Estudar o projeto europeu é compreender este sonho real, e ao mesmo tempo perceber a ambição máxima que os pais fundadores queriam conceber. Integração total, federalismo e cedência de soberania a níveis nunca vistos são as premissas que fariam brilhar os olhos de quem construiu este pedaço de paz que tanto nos orgulha.

Martin Schulz, atual líder do SPD alemão e antigo presidente do Parlamento Europeu, revelou recentemente a sua crença no estabelecimento dos Estados Unidos da Europa até daqui a 8 anos. Esta ideia marcante de Schulz surge no discurso do congresso do SPD realizado esta semana e poderá marcar um novo, mas recorrente ciclo político na Alemanha.

Depois das negociações falhadas da CDU de Merkel com os liberais e os verdes em formar governo, Martin Schulz pediu autorização ao partido para iniciar negociações de poder com Merkel. Não existindo ainda a certeza se o SPD entrará no governo da CDU, ou se apenas o apoiará de forma parlamentar, certo é que o executivo alemão deve voltar a ficar a cargo dos dois maiores partidos do país.

Nesta posição de vantagem política, Schulz aproveitou para lançar algumas críticas ao executivo de Merkel, mas também para expôr as suas ideias, especialmente ambiciosas em matéria europeia. Assente num pensamento federalista, o político alemão quer unidade dos estados-membros com benefícios mútuos para todos, a funcionar como um único corpo. Segundo as palavras deste, quem não retificar esta nova convenção terá de abandonar a União, deixando seguir os outros para este novo caminho.

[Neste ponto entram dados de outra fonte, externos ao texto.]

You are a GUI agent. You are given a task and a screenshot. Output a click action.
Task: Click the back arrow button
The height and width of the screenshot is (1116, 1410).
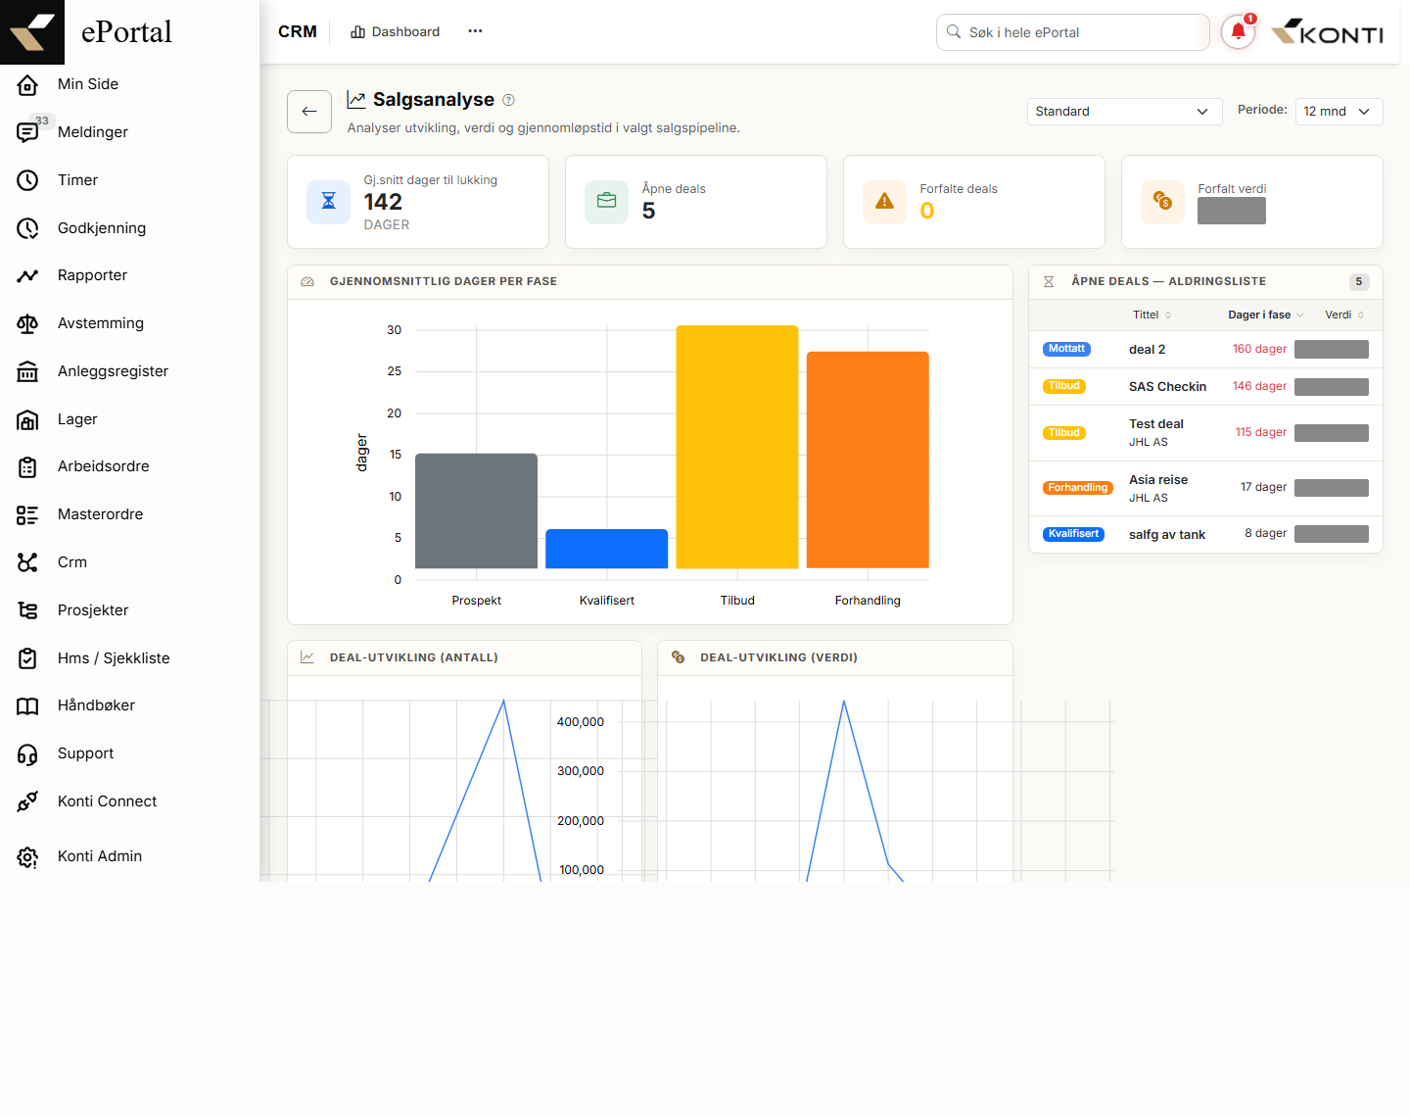coord(309,112)
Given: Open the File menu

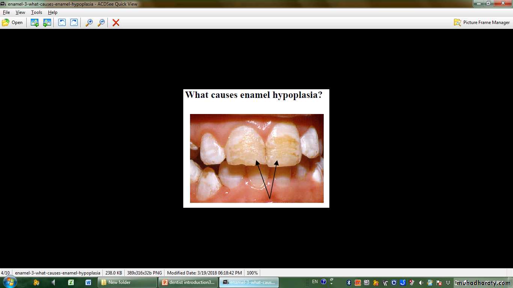Looking at the screenshot, I should coord(6,12).
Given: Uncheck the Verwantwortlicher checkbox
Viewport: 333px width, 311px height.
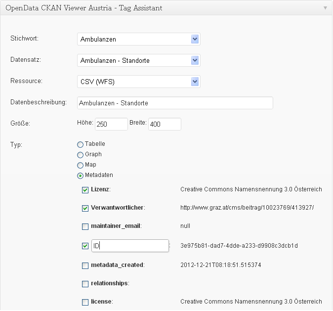Looking at the screenshot, I should (85, 208).
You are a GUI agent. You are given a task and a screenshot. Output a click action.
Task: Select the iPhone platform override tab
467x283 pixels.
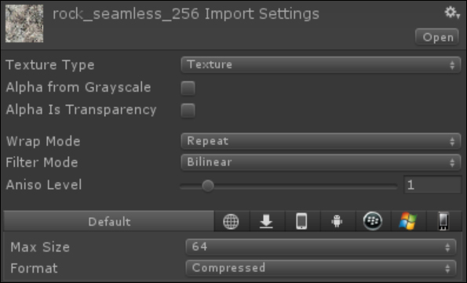301,221
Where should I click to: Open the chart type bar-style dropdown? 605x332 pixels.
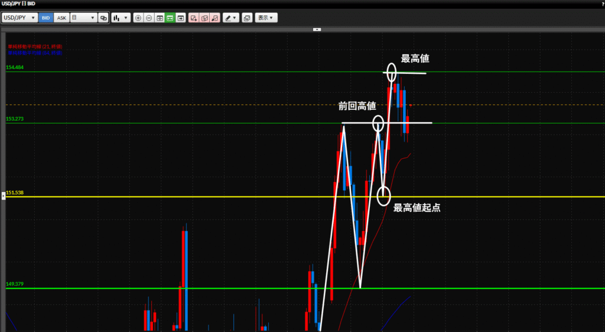121,18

Este pensamento vem em contra-ciclo com o pensamento atual na União Europeia. Em plenas negociações do Brexit, são vários os estados-membros em que existe uma força contra UE, a ambicionar um resgate da soberania entretanto partilhada. Se antes estas forças estavam fora do sistema político, hoje manifestam-se de forma estruturada e partidária, podendo mais facilmente chegar ao poder executivo dos países.

É conhecido o poder que a Alemanha de Merkel tem na UE e a doutrina de pensamento que a chanceler tem para o espaço europeu. Se está disposta a acolher esta ideia embrionária do seu provável parceiro de governo é outra conversa mais profunda.